Inheritance and the Intergenerational Transfer of Wealth
The book also examines inheritance as a fundamental mechanism for wealth distribution across generations—and a powerful force in perpetuating economic inequality. Inherited wealth, including real estate and financial assets, remains one of the primary ways wealth is accumulated and preserved within families.
Waldenström shows that inheritance plays a central role in reinforcing disparities. Families that inherit substantial assets are able to maintain or improve their economic position, while those with little or no inherited wealth struggle to move upward economically.
He outlines the changing role of inheritance over time:
- In past centuries, inheritance was the principal source of wealth and was monopolized by a few elite families.
- In the 20th century, its significance temporarily waned due to political and economic shifts and the broader distribution of assets.
- In recent decades, as wealth has become more concentrated again, inheritance has returned as a key factor in amplifying inequality.
Today, the scale of inherited wealth is striking: in Europe, 55% to 60% of total wealth is inherited; in the U.S., the figure is 35% to 45%; and in Japan—due to its unique social structure—the proportion reaches 65%. Waldenström proposes several solutions to disrupt this cycle, including radical tax reforms, legislative measures to cap inheritance levels and expand rights for distant relatives, and broader institutional reforms.

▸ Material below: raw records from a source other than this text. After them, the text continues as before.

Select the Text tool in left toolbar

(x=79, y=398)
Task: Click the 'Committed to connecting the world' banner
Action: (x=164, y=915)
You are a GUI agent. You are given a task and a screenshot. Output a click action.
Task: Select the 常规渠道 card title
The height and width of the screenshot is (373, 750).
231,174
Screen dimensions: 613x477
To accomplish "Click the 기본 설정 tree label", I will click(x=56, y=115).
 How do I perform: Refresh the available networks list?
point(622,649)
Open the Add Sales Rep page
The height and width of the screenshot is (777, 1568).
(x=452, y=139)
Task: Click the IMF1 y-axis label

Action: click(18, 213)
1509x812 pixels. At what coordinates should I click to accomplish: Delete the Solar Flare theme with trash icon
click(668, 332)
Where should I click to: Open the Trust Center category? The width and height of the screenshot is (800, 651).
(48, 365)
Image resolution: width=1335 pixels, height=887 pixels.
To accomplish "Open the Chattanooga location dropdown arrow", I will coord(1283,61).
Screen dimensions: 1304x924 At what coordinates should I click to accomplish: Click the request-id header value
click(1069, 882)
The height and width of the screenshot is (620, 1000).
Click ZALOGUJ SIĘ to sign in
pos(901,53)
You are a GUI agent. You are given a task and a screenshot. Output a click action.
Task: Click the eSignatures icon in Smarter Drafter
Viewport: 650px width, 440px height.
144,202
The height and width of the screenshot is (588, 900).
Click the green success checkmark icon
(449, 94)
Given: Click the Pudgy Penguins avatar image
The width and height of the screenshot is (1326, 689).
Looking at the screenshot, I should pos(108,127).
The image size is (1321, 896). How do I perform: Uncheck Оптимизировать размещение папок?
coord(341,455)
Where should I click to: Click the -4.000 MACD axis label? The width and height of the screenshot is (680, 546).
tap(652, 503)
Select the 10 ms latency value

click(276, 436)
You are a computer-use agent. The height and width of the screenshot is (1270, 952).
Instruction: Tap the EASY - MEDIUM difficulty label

He warns that societies allowing wealth to become entrenched in permanent family dynasties risk creating a new aristocracy—one arguably more dangerous than the old, as it disguises itself behind the rhetoric of meritocracy.
Conclusion
Waldenström concludes his book by offering a comprehensive analytical framework to understand the dynamics of wealth and provides concrete policy recommendations to address contemporary inequality. He emphasizes that the history of wealth in the West is complex and constantly evolving—a story shaped by the interplay of economic, political, and social forces. Addressing today’s wealth disparities requires international cooperation and collective effort to achieve a fairer distribution of prosperity.
Source:
Daniel Waldenström, “Richer and More Equal: A New History of Wealth in the West,” Polity Press, 2024.